What the heck was that?

By Greg Hill
After several weeks of unexplained and inexplicable drone sightings in and around Yuma County, Michael Spicer, founder of “ArchAngel RECON” presented the Yuma Pioneer with a press-release that claimed to be an explanation for the drone sightings that have been worrying folks in this region for the past few weeks.
Please indulge me as I do a quick and dirty rhetorical analysis of this press-release.
(I’m writing this column under the generous assumption that ArchAngel RECON is a real organization and that Mr. Spicer’s press-release is not a deliberate spoof.)
Spicer writes, “We did notice the attention the so called mystery drones picked up, both local and worldwide…”
Congratulations on noticing the fact that your squadrons of flying robots picked up some attention. You are very observant, sir.
As to your phrase, “so called mystery drones,” what else were they if not mysterious?
You allege that you’ve filed all the necessary paperwork, contacted the appropriate offices, and that you did your “part to tell them all exactly what we will provide here to you.”
Translation: “We’ve covered our legal hindquarters.”
Let’s examine exactly what Mr. Spicer provides for us.
“We are a group of professionals who track a particular high value aerospace target.”
Well, that clears everything up! Mr. Spicer belongs to a guild of dentists who like to track the flight patterns of Lear jets.
“Our tracking takes us through many areas that most would describe as the middle of nowhere, that’s the flight path.”
I prefer to call this area “the middle of America.” And although it is rural, Yuma County is populated by actual creatures I like to call “humans.” And when humans — even humans in low-population areas — encounter mysterious squadrons of flying robots, they will react in a manner that I’d describe as “entirely predictable” (i.e., we will generate any kind of explanation that makes sense).
Here’s another dandy. “Drones were 100 percent in your area with flashing lights flying in grid patterns during this time the concern of mystery drones was born.”
So, Mr. Spicer, you acknowledge that the existence of your squadrons of flying robots happened simultaneous to the birth of the concern of the mystery drones. Of course they were present for the birth, they were — to borrow your metaphor — the mother of that concern.
I don’t know what your intent was with that phrase, but to me it seems as if you wrote it with a lawyer whispering in your ear, “Under no circumstances shall you explicitly acknowledge that your drones caused any sort of anxiety to the people over whom they were hovering.”
Here’s another linguistic travesty: “We track and capture the aerospace target nicknamed the TicTac or UAP from various encounters such as with the USS Nimitz ship. This is a human made aircraft with human made technology that happens to defy known physics and out preform [sic] the best current known radar and fighter jet capabilities while operating on a power source that would in theory, also change our entire knowledge of that sector.”

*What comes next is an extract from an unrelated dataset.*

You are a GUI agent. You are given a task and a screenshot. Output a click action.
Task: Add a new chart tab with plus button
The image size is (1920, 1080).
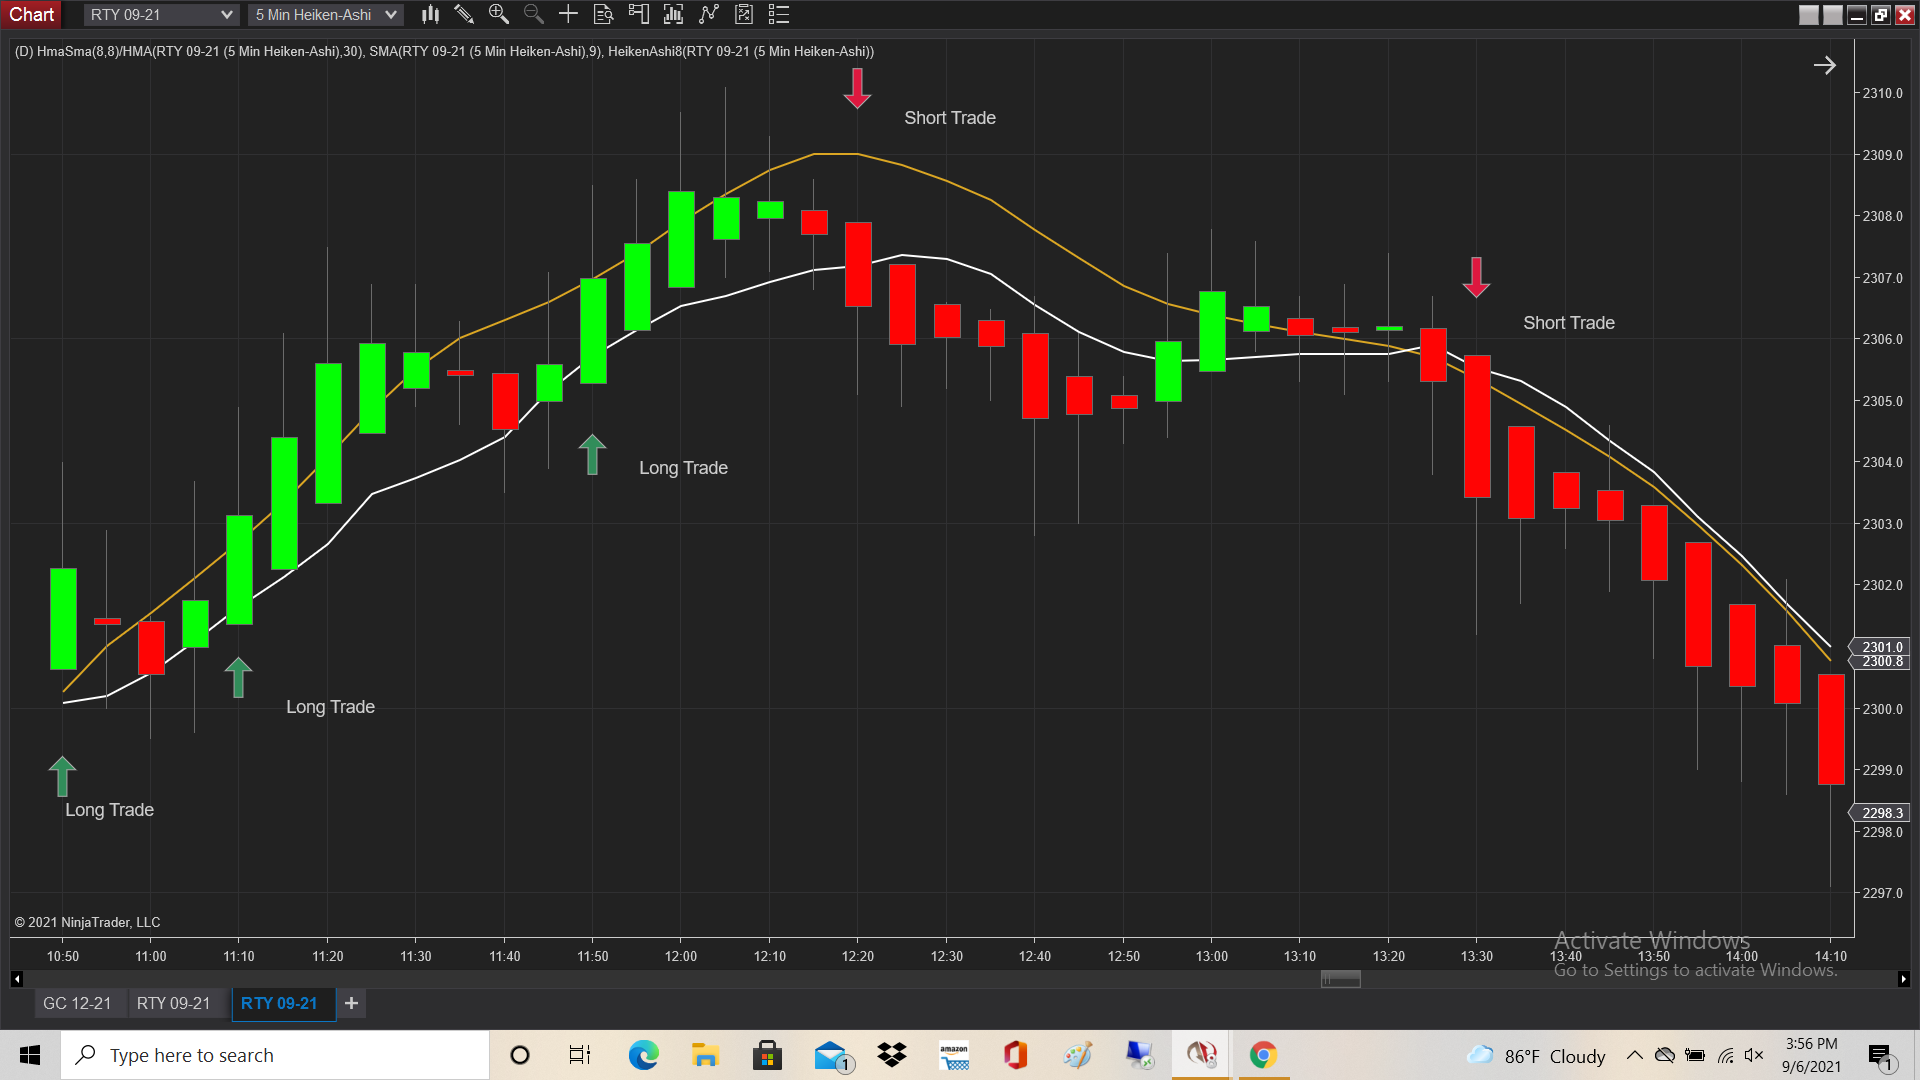coord(351,1003)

Here’s what I think Mr. Spicer is trying to tell us: “A flying object called a TicTac, or UAP, had an undefined encounter with a supercarrier ship (presumably over a body of water). The TicTac/UAP is now being monitored by my squadrons of flying robots in a region a thousand miles from any ocean. By the way, this TicTac/UAP thing can disobey the laws of nature and it includes a fantastical power source. But don’t worry, it was designed by humans. And we’re going to capture it.”
Am I mis-reading this? ‘Cause it sounds completely bonkers.
But don’t worry. Mr. Spicer tells us, “As Professionals, we don’t ask you to believe us, we challenge you to prove us wrong.” And then he volunteers to submit to an infallible modern lie-detector test.
If there were an infallible lie-detector test, we could dismantle the legal system. Alas, there is no infallible lie-detector test. There isn’t even a reasonably reliable lie-detector test.
Not that a lie-detector (even an infallible one) could prove you right or wrong. It would only prove that you believe what you’re saying. And right now, it sounds to me like you might be suffering from the delusional malady known as mass hysteria. I’m sure you’re familiar with the phenomenon; your article posits that it’s affecting the people terrorized by your squadrons of flying robots.
Moving on, you write, “As for right now you can sleep easy, technology is in the airspace above you.”
That does not make me sleep easy (seriously, I’ve had nightmares about these stupid drones). It makes me wonder what kind of person thinks there’s any comfort in the phrase “technology is in the airspace above you.”
ArchAngel RECON is not a government organization, it would appear. So what is it? After reading his piece, I’m not sure even Mr. Spicer knows.
Another gem: “Rather than going out at night in the darkness to look up at lights, go out in the light in the daytime and look at the ground to see what these drones were hunting.”
Which is…snipes?
“Only trust our one account for any and all statements…”
If there’s one thing you’ve established, sir, it is the opposite of trust.